» **GIVEN DATA**:
***

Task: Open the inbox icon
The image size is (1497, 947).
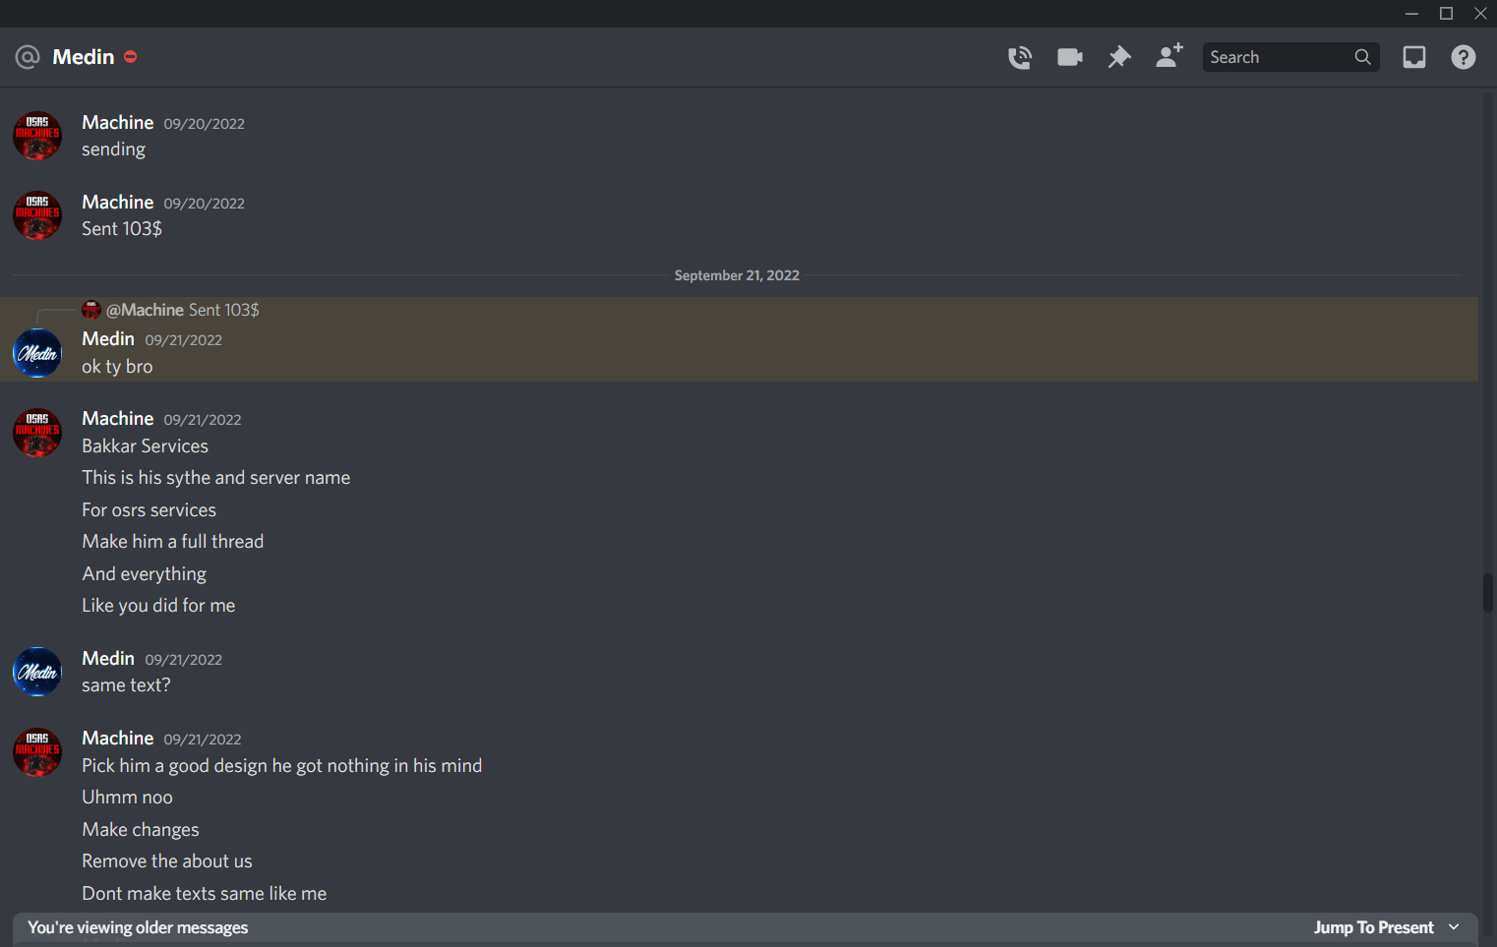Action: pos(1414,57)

***

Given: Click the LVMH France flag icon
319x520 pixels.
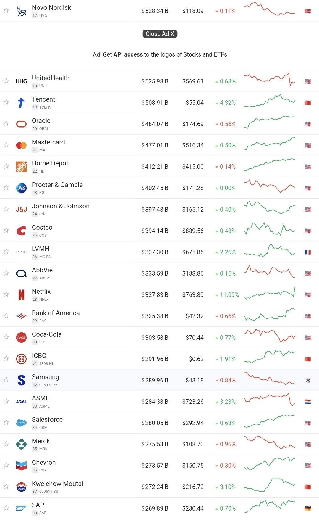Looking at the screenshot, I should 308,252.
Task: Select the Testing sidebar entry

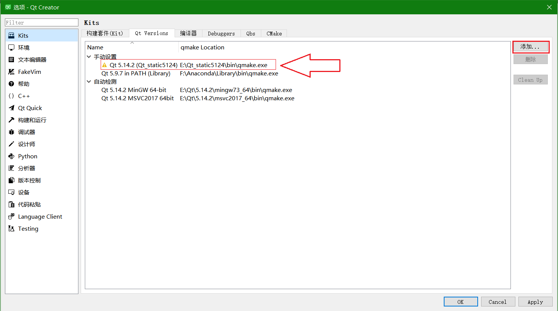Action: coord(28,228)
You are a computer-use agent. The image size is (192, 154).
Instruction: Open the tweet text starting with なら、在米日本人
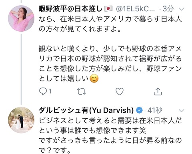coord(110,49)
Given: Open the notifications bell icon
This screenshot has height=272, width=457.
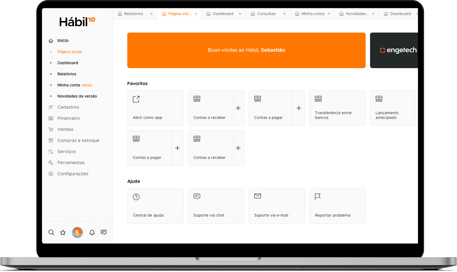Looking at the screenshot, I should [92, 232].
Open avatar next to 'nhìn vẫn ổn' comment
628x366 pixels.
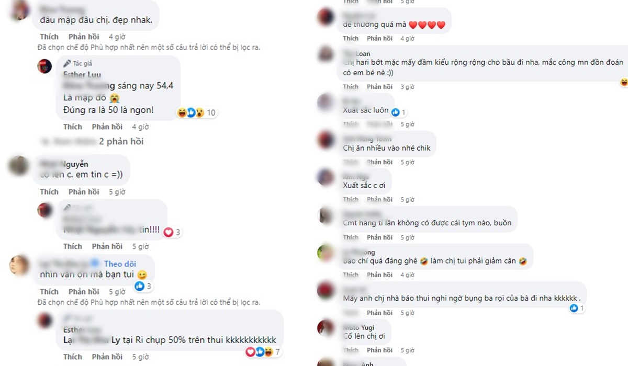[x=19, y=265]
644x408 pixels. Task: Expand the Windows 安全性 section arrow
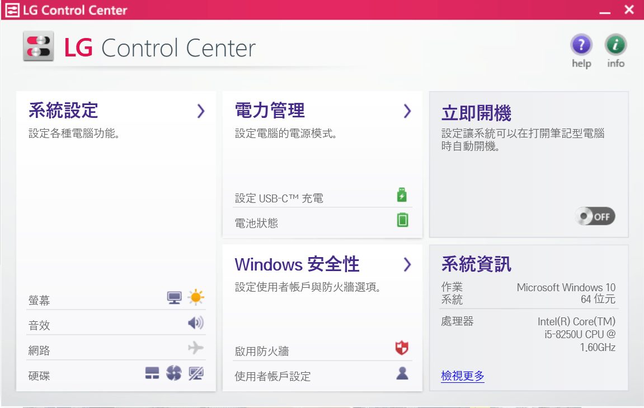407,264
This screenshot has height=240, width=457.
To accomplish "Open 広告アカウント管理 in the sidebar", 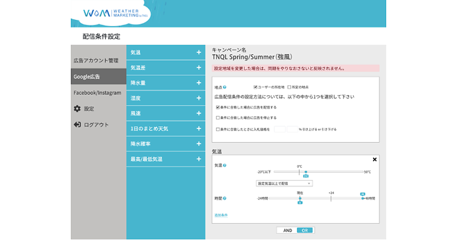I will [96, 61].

***

» **WHAT YOU NEED TO DO**: Check each line of the records above for "icon", and copy those that have it.

» **EXERCISE SOLUTION**:
Task: Open the inbox icon
Given: Click the LVMH France flag icon
Given: Open the notifications bell icon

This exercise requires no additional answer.